Le troisième et dernier pôle met en lumière certaines pratiques institutionnelles et organisationnelles à l’origine de phénomènes d’exclusion à l’égard des membres des minorités ethnoculturelles. Ces recherches, celle de Yanick Noiseux et celle de Paul Eid, s’inscrivent dans un champ d’investigation longuement labouré au cours des dernières décennies. Ces deux textes, originaux de par leurs approches et méthodes, rappellent que la discrimination, qu’elle soit systémique ou autre, demeure présente en sol québécois. C’est ainsi que Yanick Noiseux, à partir de l'analyse de trois programmes gouvernementaux québécois, montre avec acuité que la situation de précarisation du travailleur migrant temporaire dans l’organisation contemporaine du travail participe d’une fragilisation généralisée d’un régime de travail de type universaliste. Cet article pose non seulement un regard critique sur les programmes pour immigrants temporaires mais jette également les balises d’une réflexion plus large des conditions de travail dans une ère postfordiste et mondialisée. Quant à l’article de Paul Eid, à elle seule l’originalité de la méthode employée, le testing, contribue à le rendre important et novateur. Pour Eid, la méthode du testing permet de pallier certaines lacunes que des méthodes d’analyse plus classiques comme l’analyse multifactorielle, souvent prisée pour étudier la discrimination sur le marché de l’emploi. La démarche par testing que présente Paul Eid consiste en l’envoi de paires de CV en réponse à des offres d’emplois dans différents secteurs d’activités et types d’organisations. Parmi les conclusions de l’auteur, notons qu’à curricula similaires, les employeurs ont tendance à convoquer majoritairement des Québécois d’origine canadienne-française en entrevue. De même, dans les cas où les individus issus des groupes minoritaires et majoritaires sont convoqués, ces derniers se voient offrir plus fréquemment un emploi à temps plein alors que le poste offert à l’origine était un emploi à temps partiel.

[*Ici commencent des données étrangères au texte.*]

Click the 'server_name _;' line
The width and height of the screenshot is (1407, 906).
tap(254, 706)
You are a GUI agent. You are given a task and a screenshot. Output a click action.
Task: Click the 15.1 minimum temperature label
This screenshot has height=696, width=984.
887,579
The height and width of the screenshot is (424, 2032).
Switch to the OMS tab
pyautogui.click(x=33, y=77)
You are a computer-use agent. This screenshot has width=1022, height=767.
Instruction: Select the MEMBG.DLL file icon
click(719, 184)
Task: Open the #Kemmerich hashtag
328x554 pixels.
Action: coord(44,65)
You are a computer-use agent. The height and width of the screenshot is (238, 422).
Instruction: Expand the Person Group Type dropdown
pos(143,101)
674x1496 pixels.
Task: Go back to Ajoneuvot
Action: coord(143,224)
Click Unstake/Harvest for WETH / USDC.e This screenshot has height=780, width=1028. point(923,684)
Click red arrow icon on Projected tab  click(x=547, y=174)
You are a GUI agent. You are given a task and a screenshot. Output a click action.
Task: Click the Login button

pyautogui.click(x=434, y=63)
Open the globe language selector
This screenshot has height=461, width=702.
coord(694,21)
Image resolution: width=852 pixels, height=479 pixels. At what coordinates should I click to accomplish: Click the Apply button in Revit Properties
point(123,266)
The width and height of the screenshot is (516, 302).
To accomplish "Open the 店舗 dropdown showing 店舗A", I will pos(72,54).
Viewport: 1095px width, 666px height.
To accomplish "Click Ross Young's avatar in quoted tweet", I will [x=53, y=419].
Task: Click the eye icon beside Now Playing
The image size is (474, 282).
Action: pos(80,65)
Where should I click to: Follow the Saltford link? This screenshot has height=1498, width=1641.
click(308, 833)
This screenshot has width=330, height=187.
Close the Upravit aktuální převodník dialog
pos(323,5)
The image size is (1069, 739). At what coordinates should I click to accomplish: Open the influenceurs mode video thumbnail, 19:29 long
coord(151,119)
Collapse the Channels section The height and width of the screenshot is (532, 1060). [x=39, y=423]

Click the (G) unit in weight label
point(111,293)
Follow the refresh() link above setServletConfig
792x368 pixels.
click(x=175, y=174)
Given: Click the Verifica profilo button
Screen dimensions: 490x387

Pour clore ce numéro spécial, Sébastien Arcand présente une note critique de l’ouvrage de Benoit Dubreuil et de Guillaume Marois, Le remède imaginaire : pourquoi l’immigration ne sauvera pas le Québec (2011) dans laquelle il montre que, sous le couvert d’une approche scientifique qui se dit rigoureuse, et qui l’est à de nombreux égards, cet ouvrage n’en demeure pas moins teinté idéologiquement. Cela a pour effet de fragiliser la force apparente de certains des arguments énoncés dans ce livre et d’atténuer la portée des thèse des auteurs.

En terminant, la photographie sur la couverture évoque le voyage vers l’inconnu. Là où la vie prend une autre tangente, une direction différente de celle vécue dans le pays d’origine, toujours en lien avec des socialisations, des coutumes et valeurs, mais cherchant à s’amarrer, tels ces bateaux rentrés au port, à un autre lieu, un nouveau chez-soi où la condition d’étranger demeure présente, volontaire ou subie.